There is a new link lower on the right hand side of this page to the Young America Foundation, which will take you to a Conservative youth organization. YAF purports to help young people deal constructively with the type of Liberal bullying found in some classrooms today (as mentioned in the November 18th post). It is worth a visit. A big thank you to my mom for sending it to me.

It would also be worth your time to check out some of the blogs I have linked to in the same general area. Moonmeadow Farm is somewhat like this one, but with better pictures. Thoughts From the Middle of Nowhere is a popular Montana blog, by Sarpy Sam, that is truly one of my favorites. The photos are breath taking, the anecdotes offer a window on a different and fascinating lifestyle, and the political farm commentary is highly informative. Wish I could write that well.

Last year a bus Alan that rode to Boston for a school trip was involved in a nasty accident, wherein it rear ended another bus belonging to the same company. It is terrifying to receive a call from the school that begins with, "Don't panic, but there was an accident with the bus."
Don't panic.
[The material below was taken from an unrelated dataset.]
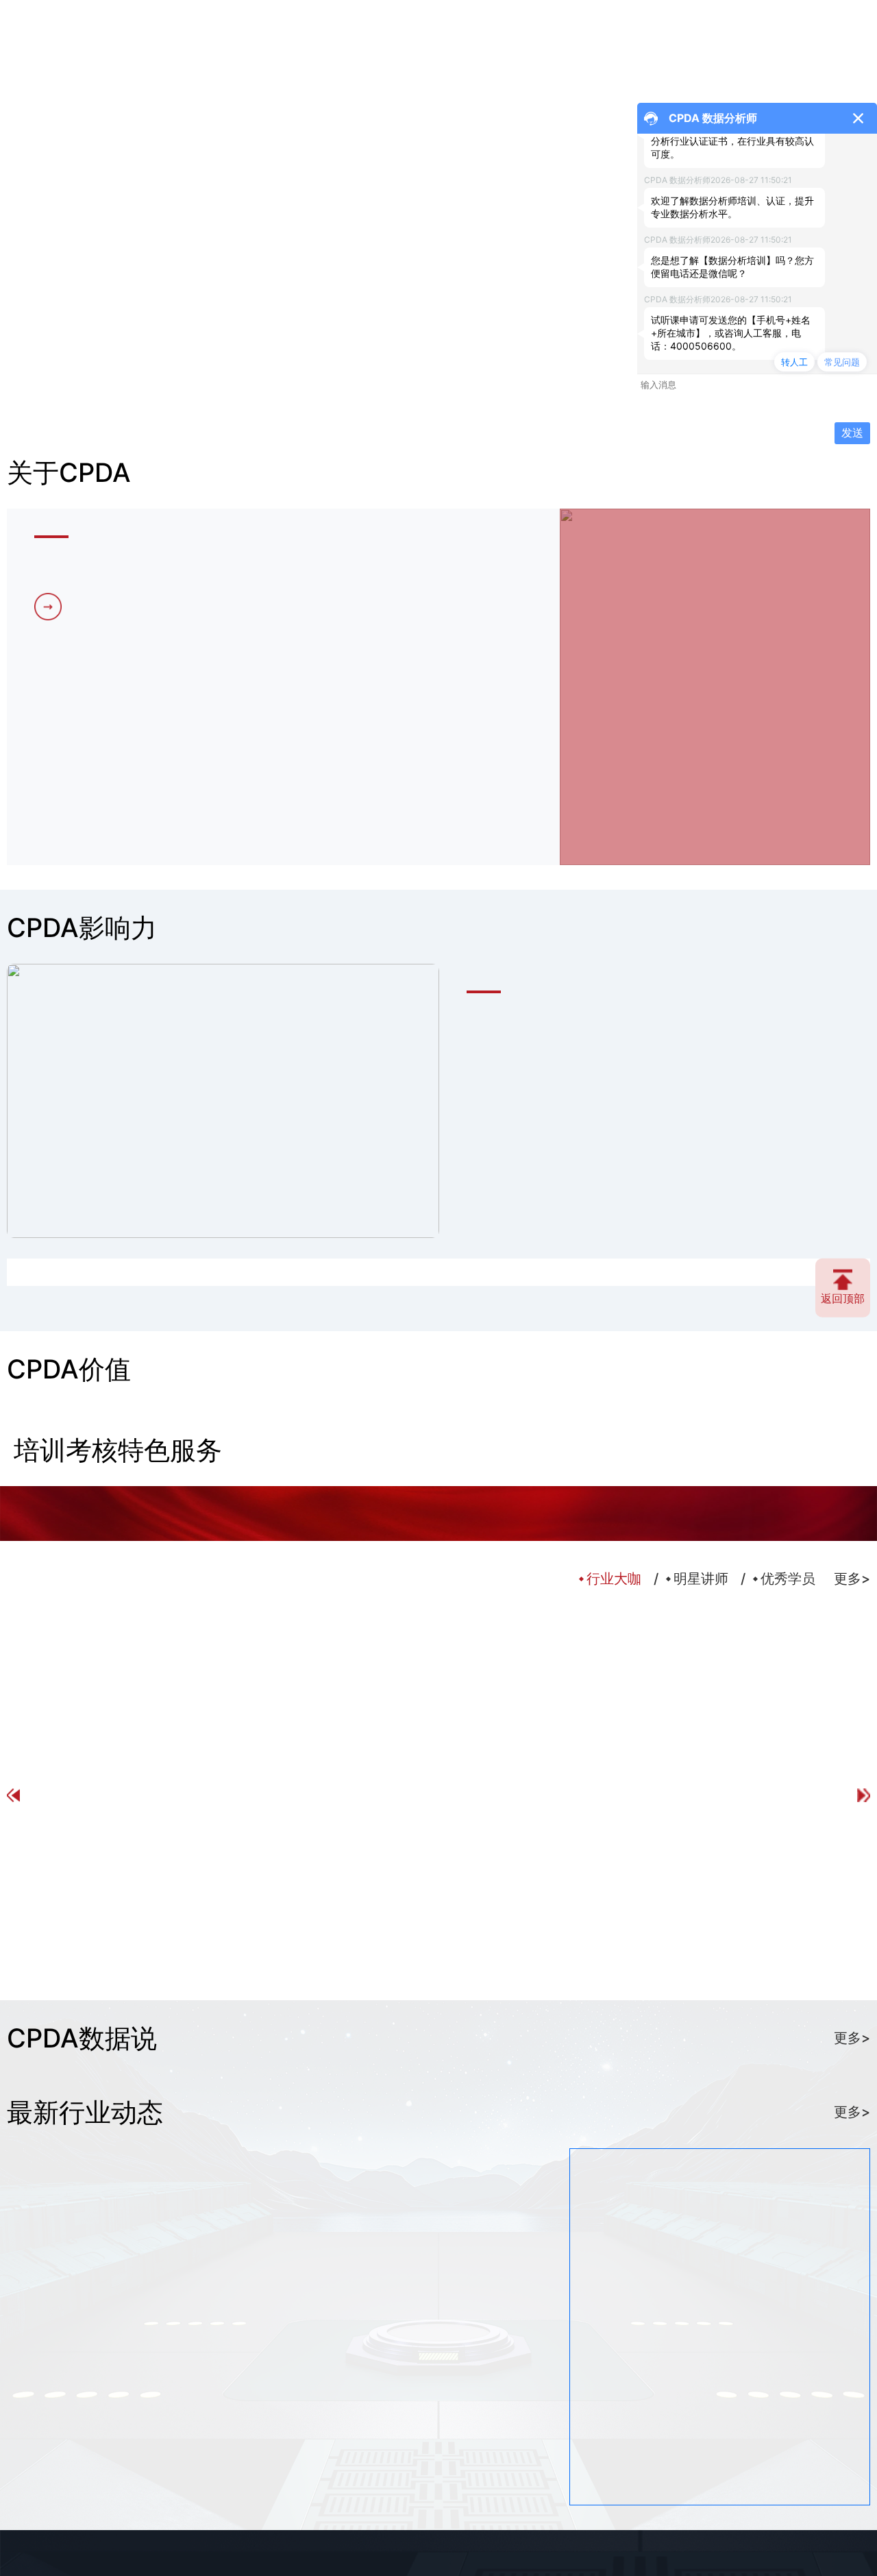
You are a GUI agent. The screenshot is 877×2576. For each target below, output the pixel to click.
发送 (852, 432)
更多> (852, 2038)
Right, sure thing, tell that to a mother and expect her to react calmly. My heart darned near jumped out through my ribs, before I was assured that only one student sustained minor injuries. The kids missed half their field trip and arrived home hours late, adding to the fear that we parents endured. Sitting in the school parking lot for hours waiting for the busses to return and then lingering another half hour while the school officials told the kids how to spin the story for their families was agonizing. Word has it that the responsible driver was fired, but has now been rehired. Guess they hope we all forgot about it. Now another pair of busses, from the same local bus company, has been involved in a nearly identical accident, with much more serious injuries, although the driver from last year wasn't involved. The driver of one bus is in critical condition right now and thirty-five other were injured. Coincidence? Maybe, but surely cause for thought. Hope the poor driver comes through all right.